Arguments have also been made citing Seigel’s rather “progressive” comics made during World War II, which decried Nazi policy and American Isolationism, as proof that the author’s real intent was anti-racist. Others have emphasized the sentiments of tolerance and harmony in books like “The Lorax” and “The Sneetches.” But you can’t “cancel out” racism with a story about furry creatures accepting each other whether they have stars on their bellies or not. This isn’t a system of pluses and minuses; when something racist is printed and widely distributed to children, the principles can, and often will, stick, even if it’s unconscious.

A study by Andrew Scott Baron and Mahzarin R. Banaji published in 2006 found that children begin forming racial biases around three years old, and these biases can be cemented by age seven. Fox News argued that because “Mein Kampf” is still being printed, Seigel’s six books should also remain part of the American literary ethos. Fox failed to make the very important distinction that no kindergarten teacher in their right mind would present a toddler with “Mein Kampf” during reading hour, but might certainly consider “If I Ran the Zoo.” “Mein Kampf” is largely regarded as a piece of violent, extremist literature, and is not considered a work from which you can derive any sort of moral value.

This is what the process of accountability looks like. Contrary to the beliefs of Fox News, Seigel is not being canceled. The vast majority of his works will remain part of the literary canon, and his whimsical stories will continue to delight generations of children to come. But his racist imagery and language will be removed from the hands of those same children. Accountability may not be a pretty process, and no, we cannot discount Seigel’s racism because of his other, more wholesome content or because of his status as an American darling.
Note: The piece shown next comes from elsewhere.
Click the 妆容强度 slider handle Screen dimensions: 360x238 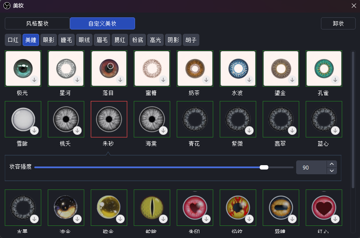pos(264,167)
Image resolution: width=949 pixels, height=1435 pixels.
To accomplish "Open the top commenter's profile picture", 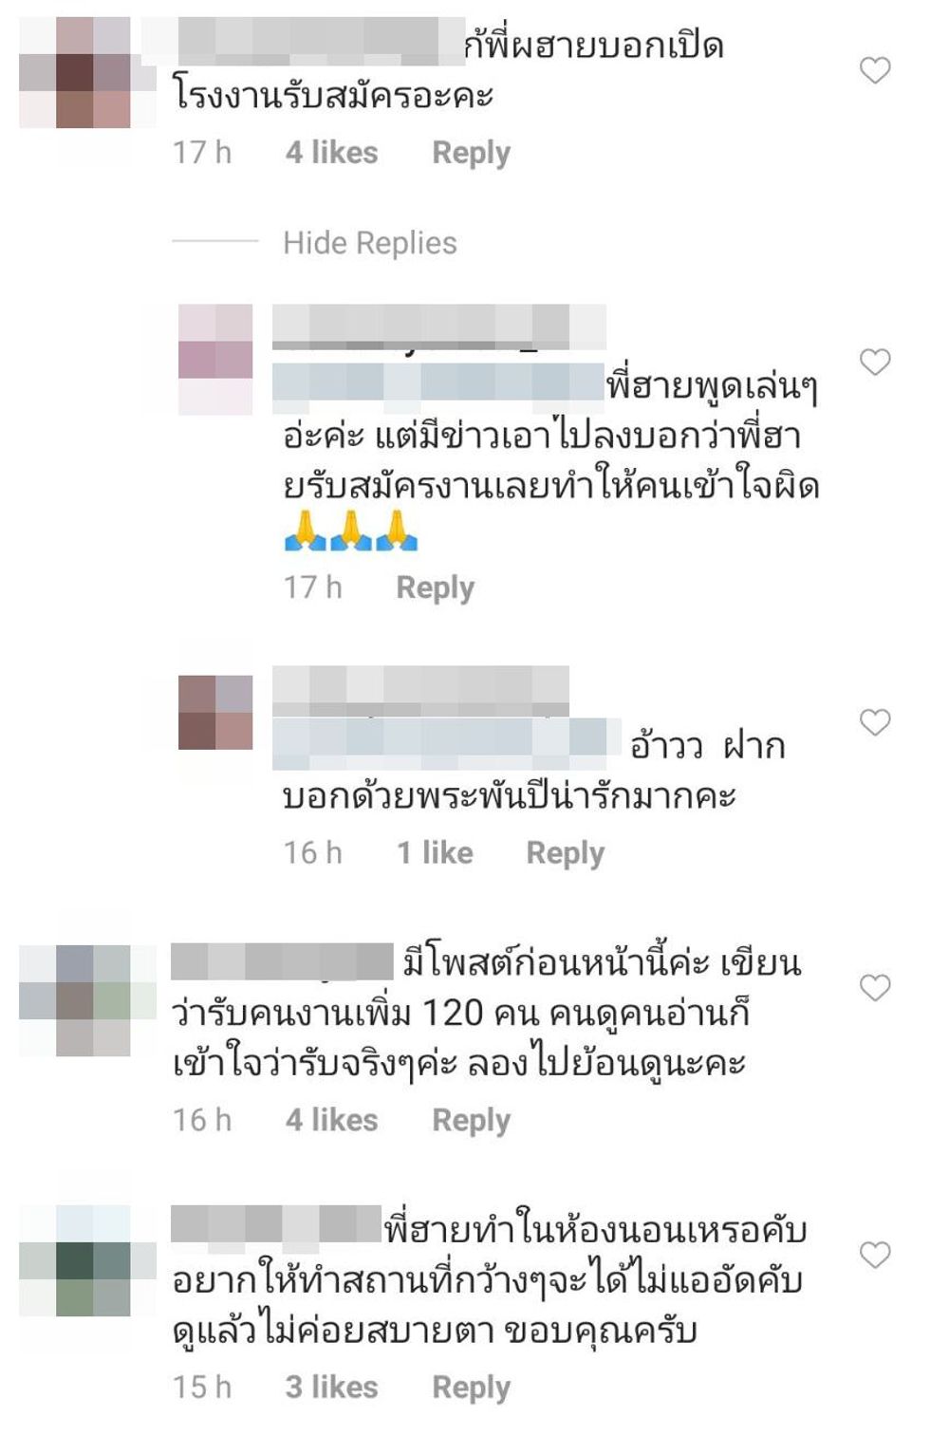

The best way to honor Seigel’s legacy is not to paint a false image of his history, but to condemn his blatant racism while also acknowledging his imaginative genius. Simply stopping production for six books is not enough to properly address Seigel’s racism, but it’s a concrete step in the right direction. And given that The American Library Association estimates that over 20,000 new children’s books are being published every year in the United States alone, I somehow doubt that the removal of six books will leave tiny tots at a loss for reading material.